The Wilmington and Northern Branch line, which is owned and operated by ESPN, runs from interchange with CSX Transportation in Elsmere, Delaware north, interchanging with NS in Coatesville, Pennsylvania. The Octoraro Line connects with the Wilmington and Northern line in Chadds Ford, Pennsylvania.

===York Industrial Track===
The line operated by ESPN consists of trackage from interchange with NS in York, Pennsylvania to Stonybrook, Pennsylvania.

===Former===
- Colebrookdale: operated from Boyertown, Pennsylvania south to interchange with NS in Pottstown, Pennsylvania. ESPN attempted to abandon the line in 2008. The Berks County Redevelopment Authority purchased the railroad that same year, and appointed the Eastern Berks Gateway Railroad to operate freight service. The Eastern Berks Gateway Railroad has left the line in late 2013 due to no or very little freight on the line. The Colebrookdale Railroad Preservation Trust was also created in 2011 for tourist railroad purposes. Tourist rail service began in October 2014 as the Colebrookdale Railroad.
- Chester Valley: owned and operated from King of Prussia, Pennsylvania north to interchange with NS in Bridgeport, Pennsylvania.
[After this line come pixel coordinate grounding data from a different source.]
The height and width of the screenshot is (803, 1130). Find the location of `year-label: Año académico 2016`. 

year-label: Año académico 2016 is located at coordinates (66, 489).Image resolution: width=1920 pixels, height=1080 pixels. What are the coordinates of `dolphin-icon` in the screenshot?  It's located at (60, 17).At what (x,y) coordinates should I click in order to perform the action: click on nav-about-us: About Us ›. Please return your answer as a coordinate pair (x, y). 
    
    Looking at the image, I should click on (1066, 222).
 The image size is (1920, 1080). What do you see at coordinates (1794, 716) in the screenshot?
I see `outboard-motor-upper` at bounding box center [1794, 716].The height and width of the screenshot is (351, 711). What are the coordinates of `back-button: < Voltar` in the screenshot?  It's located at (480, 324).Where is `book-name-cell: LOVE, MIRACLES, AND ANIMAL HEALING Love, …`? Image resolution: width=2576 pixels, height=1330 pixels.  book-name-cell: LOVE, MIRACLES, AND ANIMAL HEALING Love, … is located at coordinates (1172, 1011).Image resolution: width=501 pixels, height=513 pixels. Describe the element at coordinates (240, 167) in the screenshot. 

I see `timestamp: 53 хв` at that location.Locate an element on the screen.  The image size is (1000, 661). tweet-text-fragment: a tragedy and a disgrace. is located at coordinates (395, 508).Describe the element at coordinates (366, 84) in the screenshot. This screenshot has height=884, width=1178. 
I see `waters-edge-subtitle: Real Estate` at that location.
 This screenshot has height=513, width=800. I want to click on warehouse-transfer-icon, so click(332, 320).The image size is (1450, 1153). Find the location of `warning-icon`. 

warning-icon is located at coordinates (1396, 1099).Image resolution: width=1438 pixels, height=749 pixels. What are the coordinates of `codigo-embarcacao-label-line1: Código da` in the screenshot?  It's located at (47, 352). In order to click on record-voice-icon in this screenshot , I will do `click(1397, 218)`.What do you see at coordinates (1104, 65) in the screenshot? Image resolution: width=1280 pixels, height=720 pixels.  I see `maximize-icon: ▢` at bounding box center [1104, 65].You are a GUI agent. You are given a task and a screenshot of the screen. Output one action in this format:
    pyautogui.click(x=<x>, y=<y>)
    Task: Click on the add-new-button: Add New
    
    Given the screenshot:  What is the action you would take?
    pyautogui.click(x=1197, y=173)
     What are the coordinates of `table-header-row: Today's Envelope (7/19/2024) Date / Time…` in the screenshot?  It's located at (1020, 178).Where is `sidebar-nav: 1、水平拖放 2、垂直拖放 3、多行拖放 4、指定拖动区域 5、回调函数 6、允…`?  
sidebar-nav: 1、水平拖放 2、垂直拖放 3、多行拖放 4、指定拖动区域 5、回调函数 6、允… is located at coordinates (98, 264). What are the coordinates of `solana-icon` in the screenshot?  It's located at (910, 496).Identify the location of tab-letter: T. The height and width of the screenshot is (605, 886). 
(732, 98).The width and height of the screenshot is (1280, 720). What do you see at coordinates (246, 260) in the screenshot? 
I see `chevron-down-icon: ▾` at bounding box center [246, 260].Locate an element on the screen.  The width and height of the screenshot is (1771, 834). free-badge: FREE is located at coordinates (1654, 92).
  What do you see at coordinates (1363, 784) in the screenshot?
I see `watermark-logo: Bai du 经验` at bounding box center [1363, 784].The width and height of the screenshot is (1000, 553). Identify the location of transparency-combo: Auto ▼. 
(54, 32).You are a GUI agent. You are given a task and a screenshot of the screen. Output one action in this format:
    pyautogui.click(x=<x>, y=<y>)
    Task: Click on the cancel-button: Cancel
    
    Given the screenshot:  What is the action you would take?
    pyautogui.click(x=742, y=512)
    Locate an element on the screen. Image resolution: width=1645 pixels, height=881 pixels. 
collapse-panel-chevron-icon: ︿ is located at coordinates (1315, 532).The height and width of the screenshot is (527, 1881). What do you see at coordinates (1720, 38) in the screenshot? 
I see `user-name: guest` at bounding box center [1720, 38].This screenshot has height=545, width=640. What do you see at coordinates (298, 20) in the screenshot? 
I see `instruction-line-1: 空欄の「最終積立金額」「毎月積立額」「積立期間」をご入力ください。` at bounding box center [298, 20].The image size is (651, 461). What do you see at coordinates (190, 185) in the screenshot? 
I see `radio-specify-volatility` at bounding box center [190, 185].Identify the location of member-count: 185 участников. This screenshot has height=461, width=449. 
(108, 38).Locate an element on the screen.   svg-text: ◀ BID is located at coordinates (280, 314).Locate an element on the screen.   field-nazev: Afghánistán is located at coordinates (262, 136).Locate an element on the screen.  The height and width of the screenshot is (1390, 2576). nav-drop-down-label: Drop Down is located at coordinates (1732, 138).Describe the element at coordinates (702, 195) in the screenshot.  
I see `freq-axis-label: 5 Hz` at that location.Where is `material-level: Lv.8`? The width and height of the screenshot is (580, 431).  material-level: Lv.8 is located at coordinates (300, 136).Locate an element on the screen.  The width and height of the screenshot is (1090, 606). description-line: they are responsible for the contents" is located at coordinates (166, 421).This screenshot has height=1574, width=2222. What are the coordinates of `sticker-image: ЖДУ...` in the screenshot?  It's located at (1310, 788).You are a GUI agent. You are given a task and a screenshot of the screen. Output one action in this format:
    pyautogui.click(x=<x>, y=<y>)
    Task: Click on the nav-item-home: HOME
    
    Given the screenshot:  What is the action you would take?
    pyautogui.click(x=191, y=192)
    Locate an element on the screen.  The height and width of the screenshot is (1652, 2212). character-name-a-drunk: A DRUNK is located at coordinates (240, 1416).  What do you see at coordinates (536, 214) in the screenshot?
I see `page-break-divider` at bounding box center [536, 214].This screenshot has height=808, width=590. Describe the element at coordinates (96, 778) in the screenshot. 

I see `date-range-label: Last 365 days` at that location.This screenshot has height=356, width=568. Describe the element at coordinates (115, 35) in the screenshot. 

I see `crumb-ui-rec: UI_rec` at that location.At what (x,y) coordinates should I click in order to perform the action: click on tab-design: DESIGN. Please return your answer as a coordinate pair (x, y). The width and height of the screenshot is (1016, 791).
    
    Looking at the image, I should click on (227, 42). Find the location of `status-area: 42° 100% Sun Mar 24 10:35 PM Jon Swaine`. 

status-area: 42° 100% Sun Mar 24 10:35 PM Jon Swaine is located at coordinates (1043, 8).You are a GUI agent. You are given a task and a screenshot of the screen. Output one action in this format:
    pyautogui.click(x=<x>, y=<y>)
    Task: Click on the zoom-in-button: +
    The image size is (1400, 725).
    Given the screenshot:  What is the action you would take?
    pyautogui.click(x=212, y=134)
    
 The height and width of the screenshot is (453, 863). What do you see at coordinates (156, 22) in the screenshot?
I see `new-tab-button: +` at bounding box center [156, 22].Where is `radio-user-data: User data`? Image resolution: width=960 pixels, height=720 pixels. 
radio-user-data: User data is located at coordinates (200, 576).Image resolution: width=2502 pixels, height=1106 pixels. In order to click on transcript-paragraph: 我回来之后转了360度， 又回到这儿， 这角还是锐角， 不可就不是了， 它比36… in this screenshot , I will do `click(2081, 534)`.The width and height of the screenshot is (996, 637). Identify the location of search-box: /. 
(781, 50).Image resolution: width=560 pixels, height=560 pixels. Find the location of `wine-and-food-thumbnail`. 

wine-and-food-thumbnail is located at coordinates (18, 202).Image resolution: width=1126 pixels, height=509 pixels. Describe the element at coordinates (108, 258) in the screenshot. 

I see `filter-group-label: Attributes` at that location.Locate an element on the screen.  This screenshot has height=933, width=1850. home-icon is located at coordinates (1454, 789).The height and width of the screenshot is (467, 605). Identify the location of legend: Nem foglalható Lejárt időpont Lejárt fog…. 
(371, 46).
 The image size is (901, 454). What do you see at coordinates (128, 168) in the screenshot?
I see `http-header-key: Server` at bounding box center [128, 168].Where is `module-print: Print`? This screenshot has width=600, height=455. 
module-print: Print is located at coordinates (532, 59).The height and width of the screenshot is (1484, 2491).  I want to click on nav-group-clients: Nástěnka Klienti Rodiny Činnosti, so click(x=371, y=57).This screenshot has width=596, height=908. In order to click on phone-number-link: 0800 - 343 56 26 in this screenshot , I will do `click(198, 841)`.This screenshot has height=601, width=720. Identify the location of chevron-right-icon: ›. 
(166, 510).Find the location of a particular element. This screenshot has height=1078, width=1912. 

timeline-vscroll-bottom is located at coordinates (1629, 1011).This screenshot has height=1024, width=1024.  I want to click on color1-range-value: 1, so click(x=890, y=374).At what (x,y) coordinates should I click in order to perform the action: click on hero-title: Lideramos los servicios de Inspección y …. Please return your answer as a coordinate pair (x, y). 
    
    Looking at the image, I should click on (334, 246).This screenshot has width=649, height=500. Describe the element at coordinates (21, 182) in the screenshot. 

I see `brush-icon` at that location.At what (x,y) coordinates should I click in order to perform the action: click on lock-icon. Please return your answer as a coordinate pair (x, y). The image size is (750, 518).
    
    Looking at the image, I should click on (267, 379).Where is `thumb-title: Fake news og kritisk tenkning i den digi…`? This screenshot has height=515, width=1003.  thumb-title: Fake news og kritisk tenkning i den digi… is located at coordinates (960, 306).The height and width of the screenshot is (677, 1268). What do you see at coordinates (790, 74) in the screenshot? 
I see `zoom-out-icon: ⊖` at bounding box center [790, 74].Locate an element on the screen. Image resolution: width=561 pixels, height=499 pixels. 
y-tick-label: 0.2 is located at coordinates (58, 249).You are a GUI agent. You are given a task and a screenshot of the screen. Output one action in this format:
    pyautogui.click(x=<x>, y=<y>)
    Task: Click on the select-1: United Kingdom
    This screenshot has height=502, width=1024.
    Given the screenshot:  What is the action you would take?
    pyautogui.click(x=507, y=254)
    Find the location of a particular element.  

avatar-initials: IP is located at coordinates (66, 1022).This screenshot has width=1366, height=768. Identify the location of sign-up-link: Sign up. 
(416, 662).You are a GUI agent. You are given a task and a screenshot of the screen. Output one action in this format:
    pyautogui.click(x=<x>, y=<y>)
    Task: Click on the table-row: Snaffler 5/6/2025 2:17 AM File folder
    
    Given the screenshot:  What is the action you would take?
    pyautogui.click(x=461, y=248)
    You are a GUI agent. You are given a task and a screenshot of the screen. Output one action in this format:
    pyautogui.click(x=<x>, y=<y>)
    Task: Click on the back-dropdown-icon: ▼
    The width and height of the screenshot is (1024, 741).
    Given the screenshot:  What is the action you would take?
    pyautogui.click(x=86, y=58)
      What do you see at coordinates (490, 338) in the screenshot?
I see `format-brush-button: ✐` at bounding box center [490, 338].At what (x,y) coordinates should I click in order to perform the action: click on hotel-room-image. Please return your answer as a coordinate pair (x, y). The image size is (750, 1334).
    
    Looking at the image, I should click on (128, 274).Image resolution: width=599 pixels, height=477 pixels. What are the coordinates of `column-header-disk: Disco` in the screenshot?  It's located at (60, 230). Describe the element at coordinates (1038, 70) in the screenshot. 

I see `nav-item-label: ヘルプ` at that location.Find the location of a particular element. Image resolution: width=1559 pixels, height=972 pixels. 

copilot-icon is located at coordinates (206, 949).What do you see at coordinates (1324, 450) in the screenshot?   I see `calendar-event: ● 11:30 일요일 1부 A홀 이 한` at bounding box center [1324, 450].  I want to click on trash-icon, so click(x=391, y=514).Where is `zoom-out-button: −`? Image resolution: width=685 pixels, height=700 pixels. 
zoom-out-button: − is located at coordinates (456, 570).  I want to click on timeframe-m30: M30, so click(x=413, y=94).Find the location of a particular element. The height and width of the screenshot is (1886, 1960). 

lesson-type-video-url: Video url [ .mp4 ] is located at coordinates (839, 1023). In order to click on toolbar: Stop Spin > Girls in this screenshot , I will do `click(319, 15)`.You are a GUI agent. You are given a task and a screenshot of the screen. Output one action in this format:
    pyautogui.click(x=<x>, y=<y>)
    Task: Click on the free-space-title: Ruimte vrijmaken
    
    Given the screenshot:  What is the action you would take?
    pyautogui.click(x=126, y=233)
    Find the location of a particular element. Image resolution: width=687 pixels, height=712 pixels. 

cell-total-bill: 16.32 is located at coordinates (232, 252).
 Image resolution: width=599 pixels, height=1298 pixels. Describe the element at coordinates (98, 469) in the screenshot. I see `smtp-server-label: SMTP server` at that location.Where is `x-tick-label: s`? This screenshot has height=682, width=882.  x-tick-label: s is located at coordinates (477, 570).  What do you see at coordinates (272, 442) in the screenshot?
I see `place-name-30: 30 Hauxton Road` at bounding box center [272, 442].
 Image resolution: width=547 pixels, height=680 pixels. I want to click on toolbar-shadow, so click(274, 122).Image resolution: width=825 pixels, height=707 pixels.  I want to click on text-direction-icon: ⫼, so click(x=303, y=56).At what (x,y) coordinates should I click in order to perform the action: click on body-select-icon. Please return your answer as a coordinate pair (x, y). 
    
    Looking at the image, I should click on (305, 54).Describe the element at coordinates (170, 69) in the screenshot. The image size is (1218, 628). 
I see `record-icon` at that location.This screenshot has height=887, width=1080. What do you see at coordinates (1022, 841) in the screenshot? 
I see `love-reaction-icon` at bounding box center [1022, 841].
The line was abandoned by ESPN in 2010; tracks were dismantled in May 2011. The line will be converted into a portion of the Chester Valley Trail by Montgomery County.
- Kutztown: operated on trackage owned by the Kutztown Transportation Authority from Kutztown, Pennsylvania southeast to interchange with NS in Topton, Pennsylvania. This line is now operated by the Allentown and Auburn Railroad, which hauls passengers in historic equipment and freight for local businesses.
- Venice Island Industrial Spur: operated on trackage owned by Norfolk Southern from West Falls Yard to the end of Venice Island in the Manayunk neighborhood of Philadelphia and abandoned April 4, 2017.